QUOTE (Jack Flesher @ Aug 1 2009, 06:33 PM)

FWIW, Lloyd recommends a 2-drive R-0 scratch as a MINIMUM. He runs a 4-drive RAID-0 with a thin outer partition as dedicated scratch just like I do...
Yes you can R-0 the scratch volumes and R-0/1 the data volumes right from OSX if you want, all using the same 4 drives with appropriate partitions. You partition each drive to the first outer partition at say 30G and call it Fast-1, Fast-2, 3, 4. Then name the inner partitions Large-1, Large-2, 3, 4. Now drag Fast 1, 2, 3 and 4 into a R-0 volume and name it "Scratch". Next drag Large-1 and 2 into a R-0 volume and call it DATA, then drag Large-3 and 4 into a different R-0 volume and call it DATA mirror, now drag both DATA volumes into a new R-1 array. You set.
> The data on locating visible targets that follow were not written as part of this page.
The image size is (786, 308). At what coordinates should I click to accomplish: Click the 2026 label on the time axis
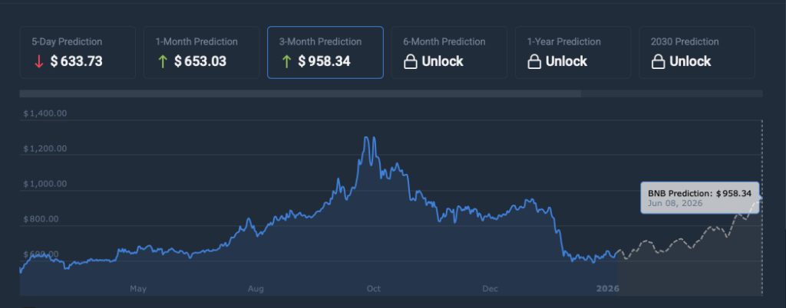(607, 289)
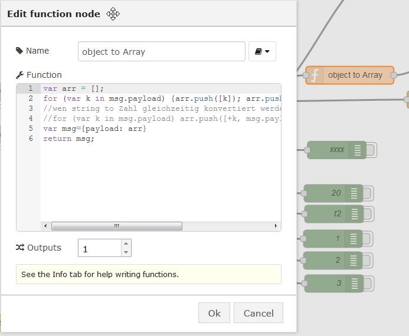Toggle the xxxx debug node button
This screenshot has height=336, width=409.
[371, 150]
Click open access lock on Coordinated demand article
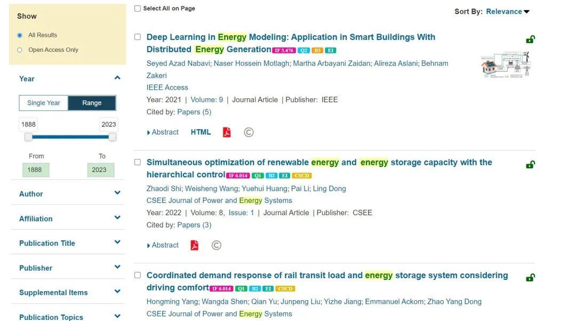Screen dimensions: 576x321 click(530, 278)
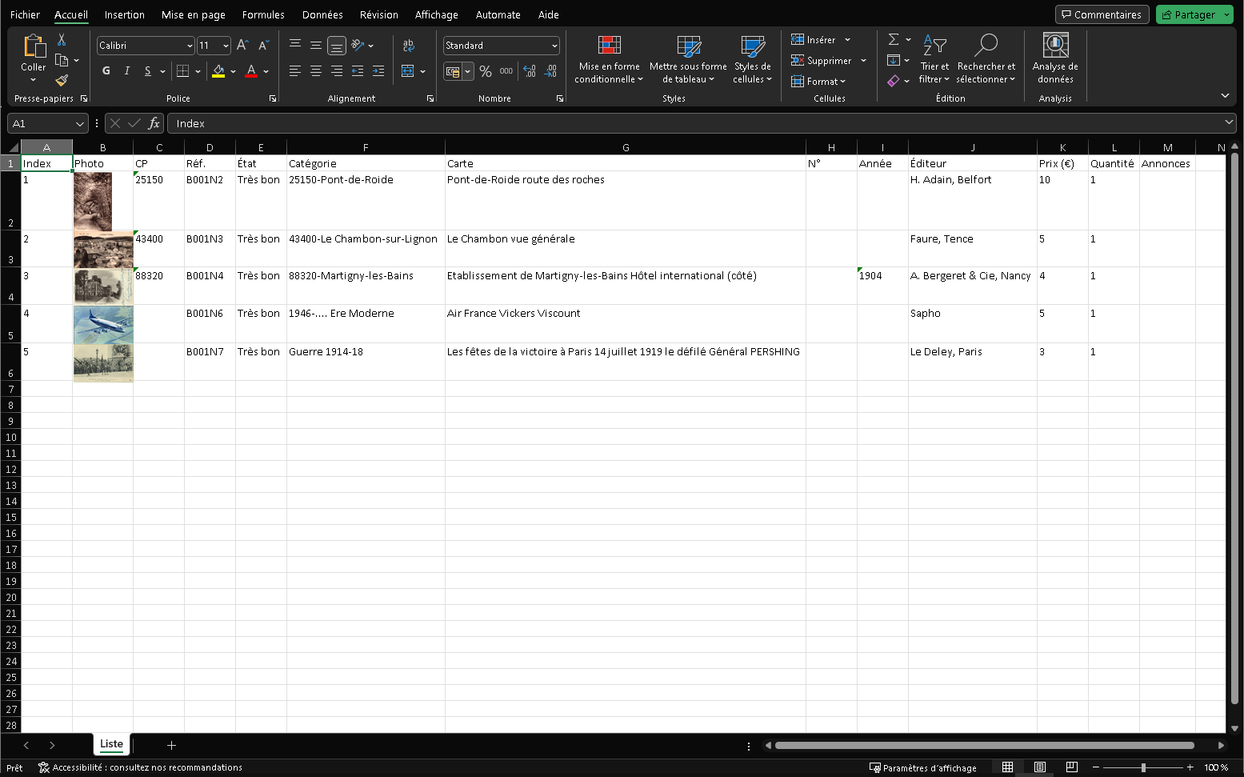The image size is (1244, 777).
Task: Select the Air France airplane photo thumbnail
Action: [103, 324]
If you want R-5 you need a card or third party RAID software, but nowadays drives are so cheap enough that RAID 0-1 is pretty darn cost-effective not to mention efficient.
Cheers,
Thanks Jack,
I need data protection more than performance. Since I travel with my tower, so just I can't add another box of stuff to it. (can't afford any more stuff either)
Here' what I've got to work with. MacPro with 9 GB RAM.
Drive Bay 1- Stock 250 GB
Drive Bay 2 & 3- 500GB Western Digital Caviars
Drive Bay 4- 750GB Western Digital Caviar
I was considering:
Drive #1 has just the Operating System on it.
Drives #2 & #3- Data as RAID 1
Drive #4- Scratch on an 64GB outer partition/Temporary Data Storage in the 400GB middle partition/Bootable Clone of drive #1 on 250GB inner partition.
OR
Drive #1 has just the Operating System on it.
Drives #2 & 3- Scratch on 64GB outer partition Data on 400GB inner partition, Scratch as RAID 0, Data as RAID 1
Drive #4- Temporary Data Storage on 500GB outer partition/Bootable Clone of drive #1 on 250GB inner partition.